Netlix’s series Sex/Life is proving to be one of the streaming service’s most popular new shows.

Set around New York and inspired by BB Easton’s 2016 book 44 Chapters About 4 Men, it follows married mother of two Billie Connelly (Sarah Shahi), who finds herself reminiscing about her former lover, Brad Simon (Adam Demos).

After running into him again, Billie becomes entangled in a love triangle with Brad and her husband, Cooper (Mike Vogel) as she struggles to forget her wild past.

On social media, fans have been discussing the show’s unapologetic use of full-frontal nudity and frequent sex scenes, which some have joked make Netflix’s “steamy” period romance series Bridgertonseem almost prudish by comparison.

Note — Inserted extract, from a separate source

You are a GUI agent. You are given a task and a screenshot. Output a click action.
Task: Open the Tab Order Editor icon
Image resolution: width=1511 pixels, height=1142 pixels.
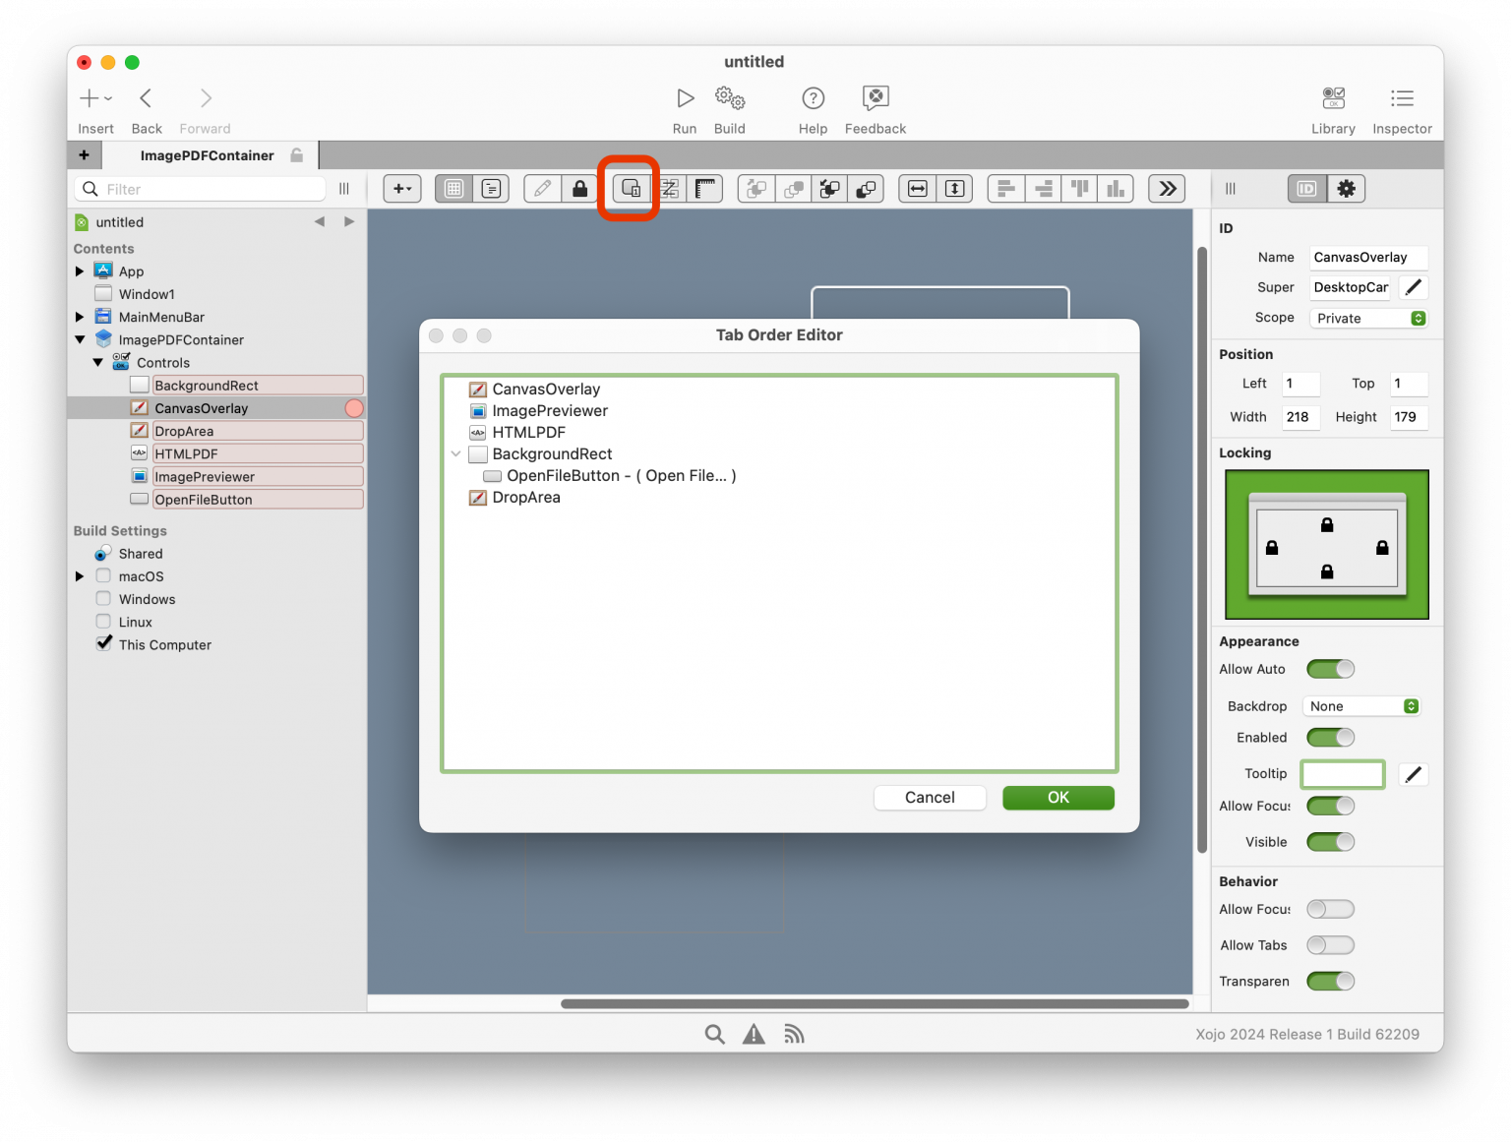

Australian actor Demos, 35, confirmed that he does not use a body double for his Sex/Life nude scenes, telling Entertainment Weekly: “I was OK with [the nude scenes] because you read the script and know what you’re getting yourself into from the start, so I don’t think you would sign on to a show after reading the scripts and then say no last minute.”

He added: “That doesn’t mean you can’t have discussions about comfort level, which they allowed us to have – and with the intimacy coordinator, so it felt a lot safer.”

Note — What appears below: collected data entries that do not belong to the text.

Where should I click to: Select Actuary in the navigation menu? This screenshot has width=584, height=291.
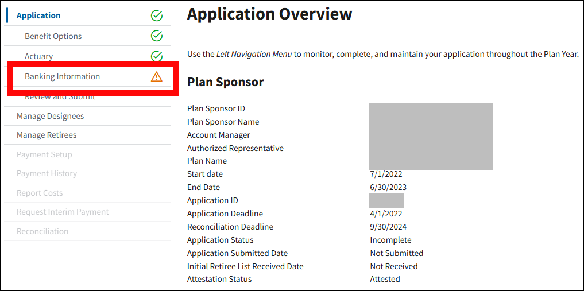[x=38, y=56]
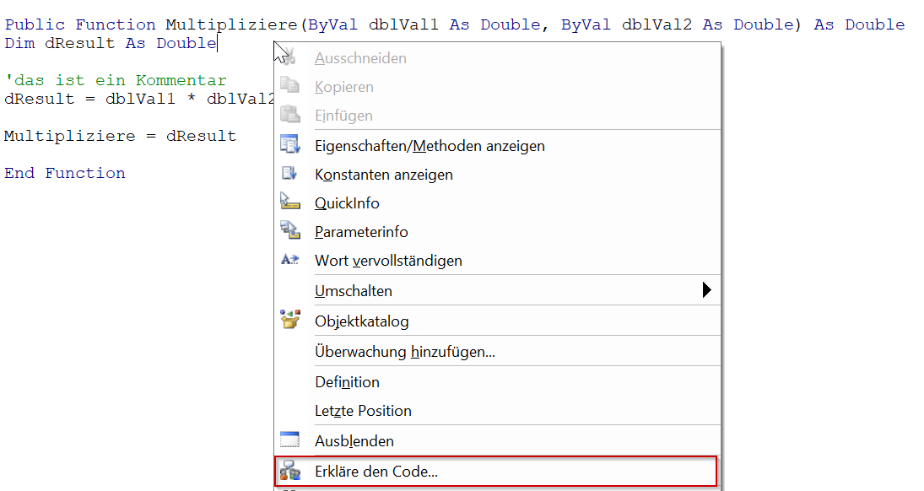
Task: Click the copy icon next to Kopieren
Action: tap(289, 85)
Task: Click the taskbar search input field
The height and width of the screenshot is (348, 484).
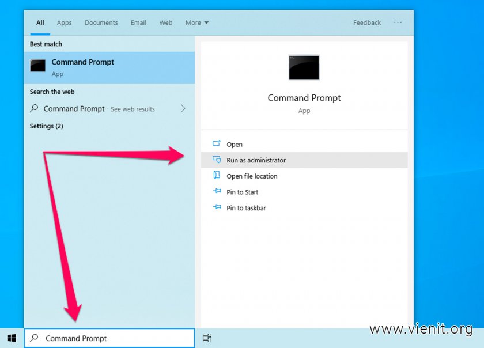Action: tap(115, 338)
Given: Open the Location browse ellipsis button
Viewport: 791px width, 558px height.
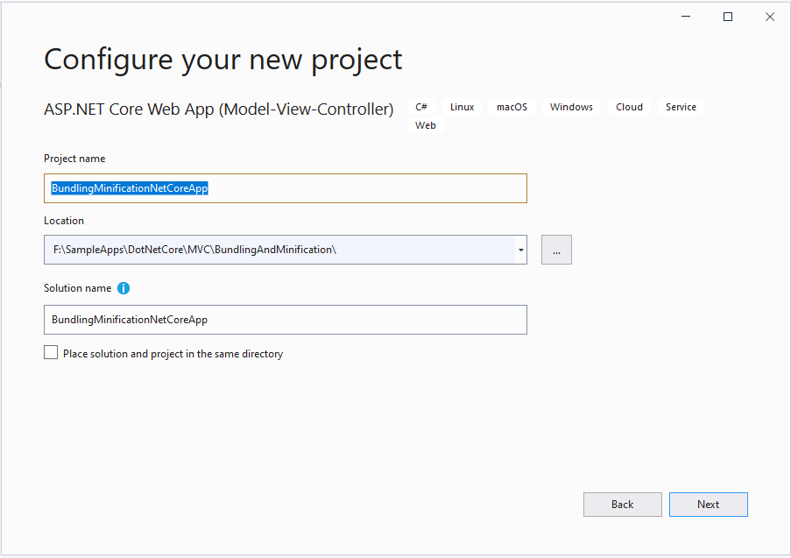Looking at the screenshot, I should 556,250.
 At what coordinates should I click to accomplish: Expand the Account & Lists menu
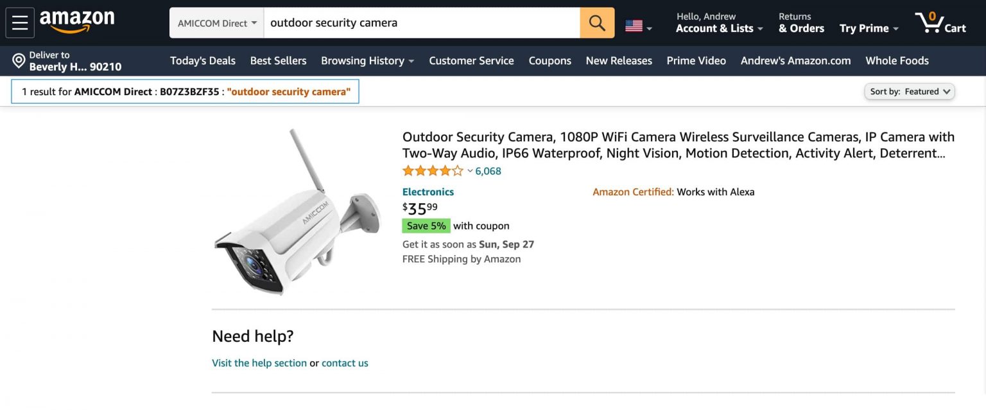(714, 28)
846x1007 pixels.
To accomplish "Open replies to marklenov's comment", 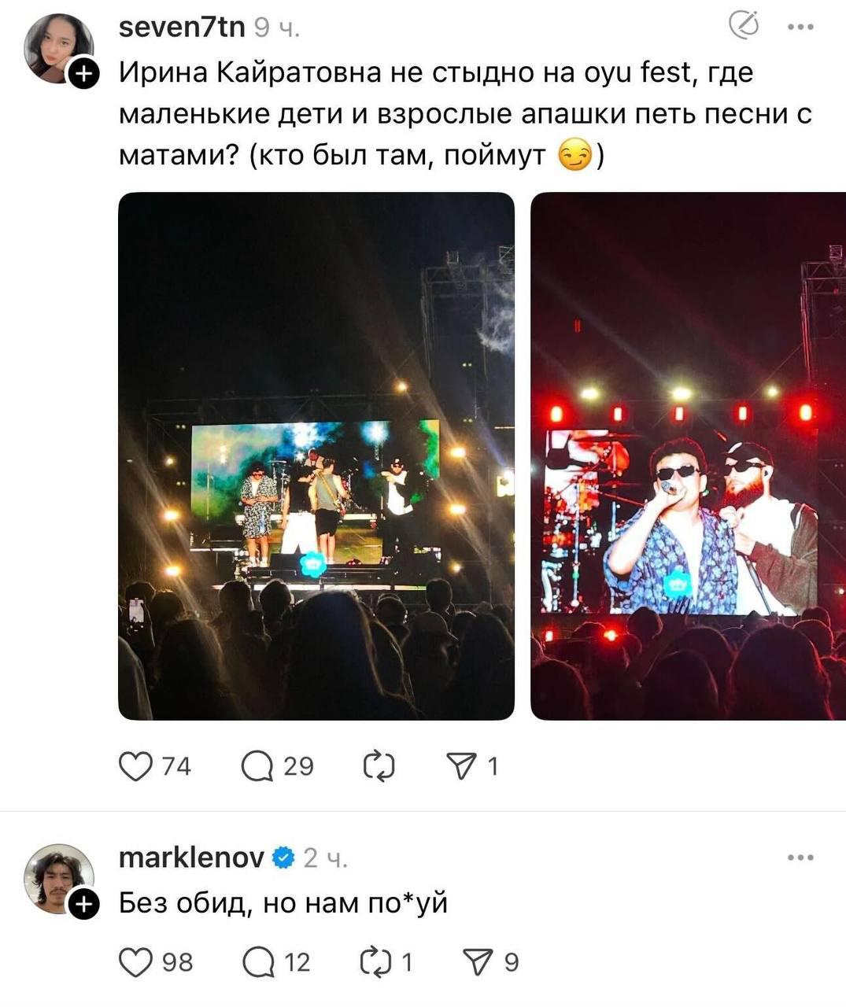I will (257, 961).
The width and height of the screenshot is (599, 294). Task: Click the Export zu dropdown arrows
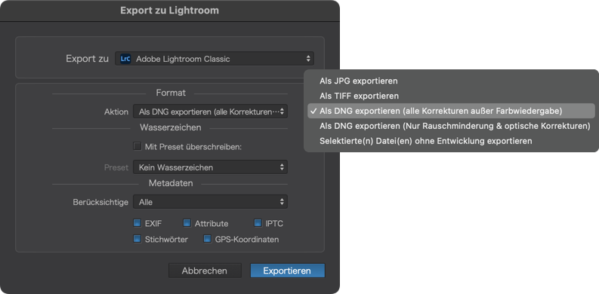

He said the nude scenes were there “for a reason, because they drive the story and the characters”.

Showrunner Stacy Rukeyser recently told Collider that Demos’s full-frontal scene was “not just for titillation’s sake” but to demonstrate just how “obsessed” Billie’s husband, Cooper, has become with her past life.

Meanwhile, Shahi told Refinery29 that she had to have “so much sex on this show”.

“We have a sex montage where I had almost a different actor each day,” she said. “Sometimes there were multiple actors a day whom I had to fake sex with.”

Shahi said the show was also heavily invested in promoting sex positivity for women, citing its many scenes of oral sex for her character.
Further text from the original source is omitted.